Monday, January 07, 2008

Is Higher Oil Fully Reflected in Japanese Utility Stock Prices?
In recent weeks the yen has rebounded nicely against the dollar, moving from a high of ¥124 this past summer to the recent low of ¥107. Some observers say the yen carry trade has almost unwound and the yen has peaked. Others predict that, with continuing mortgage woes in the US, the yen is slated to move under ¥100.

USD to JPY (USDJPY=X)

The strong yen is bad news for the many Japanese companies that rely heavily on exports (Sony, Toyota, Honda, and Nintendo, to name just a few). But Japan is also a net importer in certain sectors, most notably energy, food, and wood. In particular, Japan imports most of its oil from abroad, thus margins at electric utilities are strongly affected both by the crude oil price and currency exchange rate. Electric utility company stocks had rebounded late in 2007, before the sharp decline at the beginning of 2008 with the rest of the Japanese market.

Currently the average forward PER of Japan's utility companies is 23.4. Do their stock prices reflect both the effect of rising energy costs and a stronger yen? We think that recent surge in oil prices to around $100 has not been incorporated in many of the March 2008 earnings estimates that were announced a few months ago. Thus when third- quarter results are released in late January they should include some "surprises" -- which really shouldn't be surprises at all if you do some rough calculations to adjust the previously announced estimates.

Closing Crude Oil Futures Price

For example, Chubu Electric's (9502) most recent forecasts for the March 2008 year is ¥145 million for ordinary income and ¥89 million for net income. These estimates assume a crude oil price of $68.10 per barrel for the fiscal first half and $70 for the second half (October 2007 to March 2008).

However, the actual average oil price for the second half is more likely to be around $85 or even $90. Chubu's disclosures tell us that every $1 rise in crude oil prices adds ¥7.6 million to its costs. So if the average oil price for the year is $85 instead of $70, the gross impact on costs would be ¥121.6 million. That amount would be somewhat offset by the benefits of a rising yen: if the average exchange rate is ¥115/$ instead of ¥120/$ that their current estimates incorporate, the gross positive impact on the margin would be ¥26 million. However, considering that ordinary income is pegged at only
¥145 million, the overall impact from higher oil prices would still be substantial.

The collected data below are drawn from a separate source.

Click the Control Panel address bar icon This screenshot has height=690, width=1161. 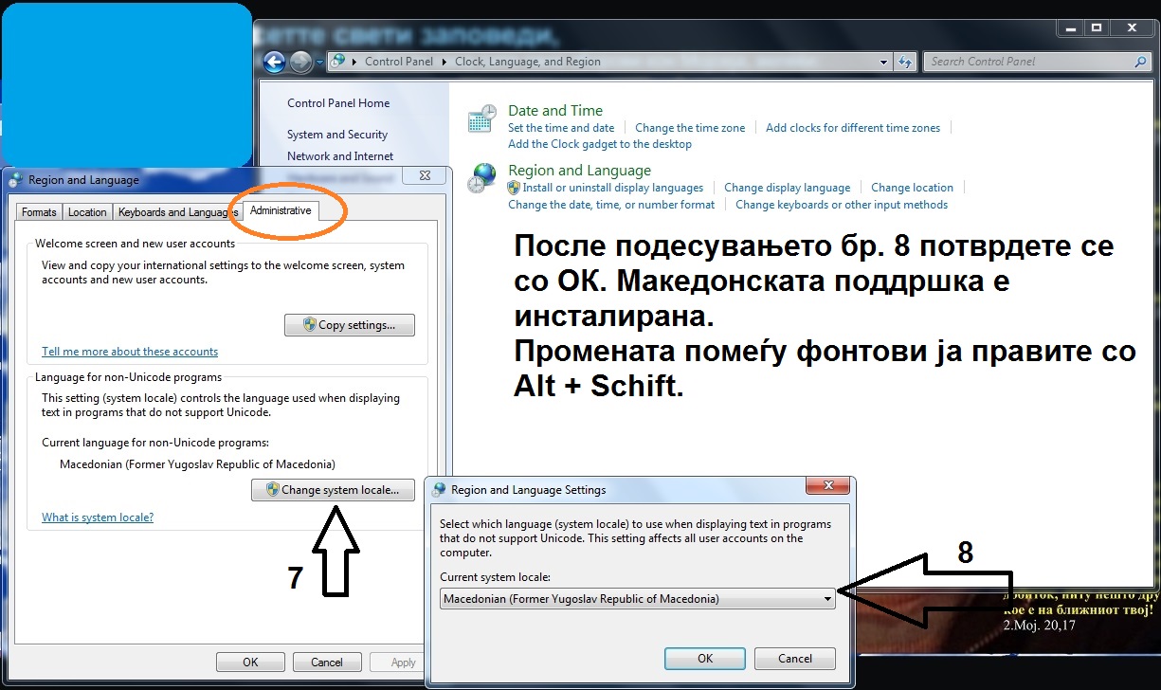pyautogui.click(x=338, y=62)
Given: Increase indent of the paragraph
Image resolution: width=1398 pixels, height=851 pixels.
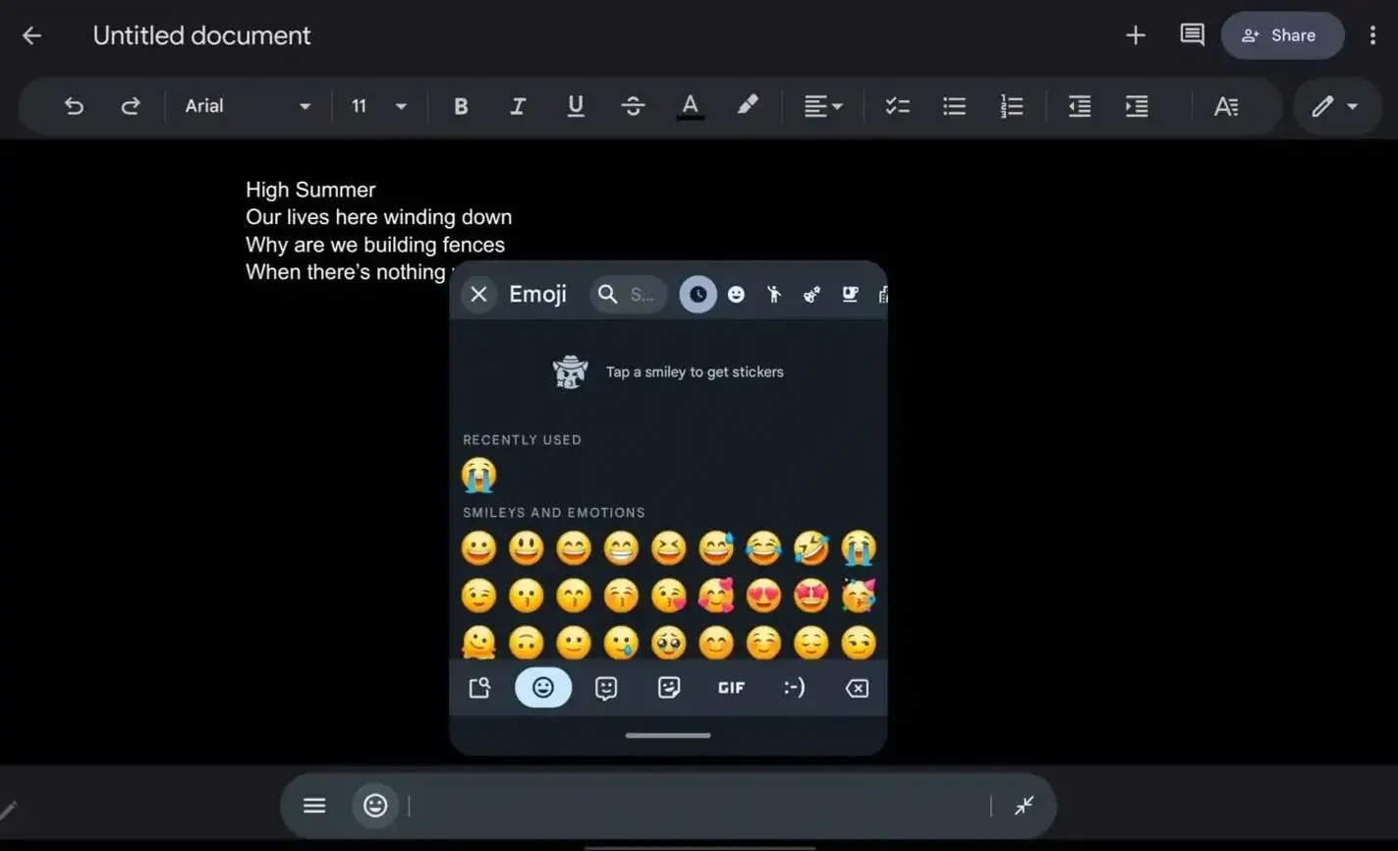Looking at the screenshot, I should pos(1137,106).
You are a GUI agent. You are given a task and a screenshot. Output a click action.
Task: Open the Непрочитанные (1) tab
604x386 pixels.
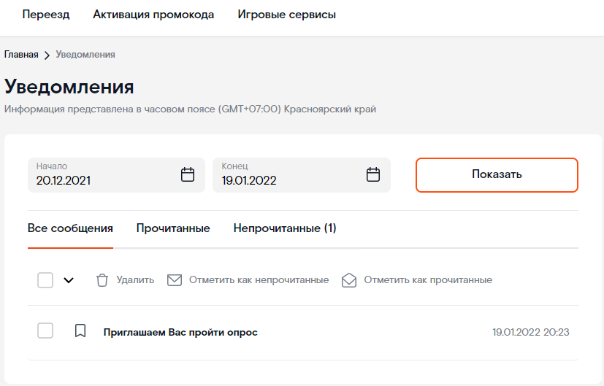point(285,228)
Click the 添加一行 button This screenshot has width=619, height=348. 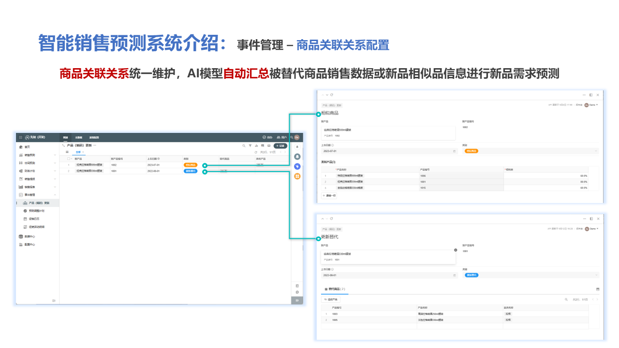(330, 196)
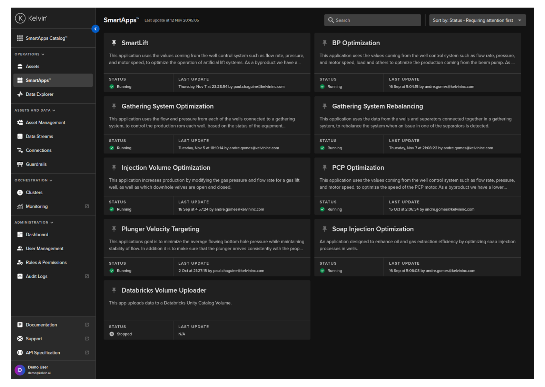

Of course, utility companies use various hedging contracts for commodities and exchange rates (for which we could not find detailed disclosures). There are other factors as well -- such as the percentage of electricity generated from nuclear -- so the back-of-the-envelope calculation offered above is not the whole picture. But it's helpful to remember that Chubu's forward PER of 24 is based on estimates released two months ago – whose assumptions are now very different from current reality.